Zaragoza, España 4 de agosto de 2026 Numero: 909
:EL SAN DE CADA DIA
San Juan María Vianney (1786-1859) es una de las figuras más admiradas de la Iglesia por su sencillez, humildad y extraordinaria dedicación al ministerio sacerdotal. Conocido universalmente como el Santo Cura de Ars, convirtió una pequeña aldea francesa en un centro de peregrinación espiritual gracias a su testimonio de vida, su predicación y, sobre todo, su incansable ministerio de la reconciliación.
Nació el 8 de mayo de 1786 en Dardilly, cerca de Lyon (Francia), en el seno de una familia campesina profundamente cristiana. Su infancia transcurrió en los difíciles años de la Revolución Francesa, cuando la Iglesia sufría persecución y muchos sacerdotes celebraban la Eucaristía clandestinamente.
Aquellas circunstancias marcaron profundamente su fe. Desde muy joven manifestó un gran amor a Dios y el deseo de ser sacerdote.
Su formación fue difícil. Carecía de una buena preparación académica y le costaba especialmente aprender latín, indispensable entonces para los estudios eclesiásticos.En varias ocasiones estuvo a punto de abandonar el seminario. Sin embargo, sus formadores descubrieron en él cualidades mucho más importantes: una fe profunda; una vida ejemplar; una extraordinaria capacidad para la oración; un gran amor por los pobres. Fue ordenado sacerdote el 13 de agosto de 1815, convencidos sus superiores de que la santidad podía suplir muchas limitaciones intelectuales.
En 1818 fue destinado al pequeño pueblo de Ars-sur-Formans, donde apenas vivían unas 230 personas. Al llegar dijo: "Señor, concédeme la conversión de mi parroquia; acepto sufrir cuanto quieras durante toda mi vida."
Su fama creció principalmente por el sacramento de la reconciliación. Miles de personas comenzaron a acudir desde toda Francia para confesarse con él. En los últimos años de su vida llegaba a pasar entre doce y dieciséis horas diarias confesando, especialmente durante el invierno y las grandes fiestas.Nunca juzgaba con dureza. Era firme respecto al pecado, pero inmensamente misericordioso con el pecador.

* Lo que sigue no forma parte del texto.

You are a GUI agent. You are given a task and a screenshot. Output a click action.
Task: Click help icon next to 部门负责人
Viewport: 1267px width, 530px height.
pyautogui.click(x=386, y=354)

Vivía con enorme austeridad. Dormía muy poco, comía escasamente y repartía casi todo cuanto recibía entre los necesitados. Fundó además La Providencia, una casa destinada a la educación y acogida de niñas pobres y huérfanas. No era un gran orador desde el punto de vista académico. Su fuerza estaba en la autenticidad. Predicaba con palabras sencillas que llegaban al corazón porque primero las había vivido. Fue: Beatificado en 1905. Canonizado en 1925 por Pío XI. Declarado Patrono de todos los sacerdotes del mundo en 1929. Con motivo del 150.º aniversario de su muerte, Benedicto XVI convocó el Año Sacerdotal (2009-2010), proponiéndolo nuevamente como modelo para el clero.